Sunday, October 21, 2012

Halloween conversion

Last week's shopping list had an unusual item on it: "a few whole pumpkins, in different colours". Wasn't me, but I could figure what Pammy was up to. She's been bitten by the Halloween bug, following our driving holiday across America this time last year.

Before that we were two happy little Halloween grinches. In previous years, when kids came to our door trick or treating, we'd just say "sorry kids, we're not into Halloween, that's an American thing." Poor little things, they probably got more rejections than lollies, but that's the thing about Halloween here. It's not an Australian tradition... but it is catching on with the current generation of kids, including these two big old kids here at Amateur Land.

And so this is what Pammy did by our front
door. A few pumpkins laid on a bed of sugar
cane mulch, nasturtiums in a tin vase filled
with water – instant Halloween harvest scene! 
Now, the problem is of course that it is anything but harvest time here in Australia. We're Down Under, so it's spring and planting time. But if we as a nation can make a Christmas tradition of fake pine trees, fake snow etc I don't think a few pumpkins by the door is too outrageous a stretch of the imagination. The thing is, we two former Halloween grinches were utterly charmed by the way the good citizens of the USA turned Halloween into a month-long festival of home decorating, pumpkin carving, ghoul exhumations, ghost stories and general good-natured fun. Here's what I mean...

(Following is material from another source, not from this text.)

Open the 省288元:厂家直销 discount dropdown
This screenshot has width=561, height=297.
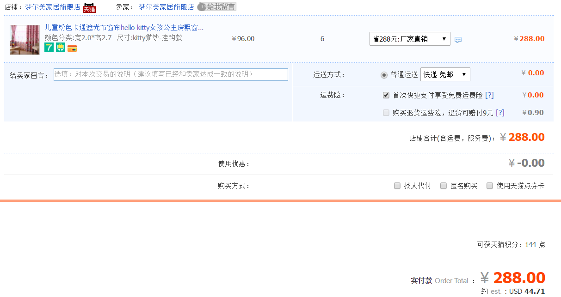point(410,39)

Typical harvest scene on the front steps of a
nice old house in Galveston, Texas.

In New York City, the ghouls get married,
the pumpkins are carved, all ready to party.

A town square in sleepy Greensboro, Georgia had one of these
pumpkin and haybale settings on all four corners of the square. 

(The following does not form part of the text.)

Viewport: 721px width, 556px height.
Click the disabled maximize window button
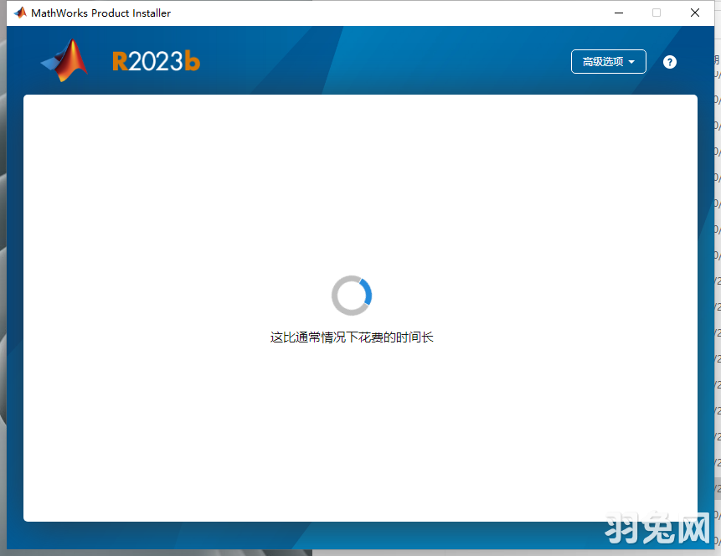[657, 13]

A creepy old witch greets visitors to this house
in Charleston, South Carolina.

And in New Orleans, Louisiana the pumpkin
carvers were outnumbered by the ghosts and
ghouls, but these guys are still laughing.
Now, all of Pammy's pumpkin arranging by our front door would have been a perfectly good little 'We like Halloween now' gesture from us, but two days ago, at our local Woolworths supermarket, I spied a bin full of genuine Jack O Lantern pumpkins for sale, and this set Pammy and I on a whole new adventure, which will be detailed in my usual detailed detailing in the next blog posting to follow.

This was one of the smaller ones there, and
it cost about $8. To find out what happened
next, I'll be back real soon!

1 comment:

Sue O said...

I love Pam's painting of the pumpkins better than any of the photographs. With no disrespect of your photos, of course!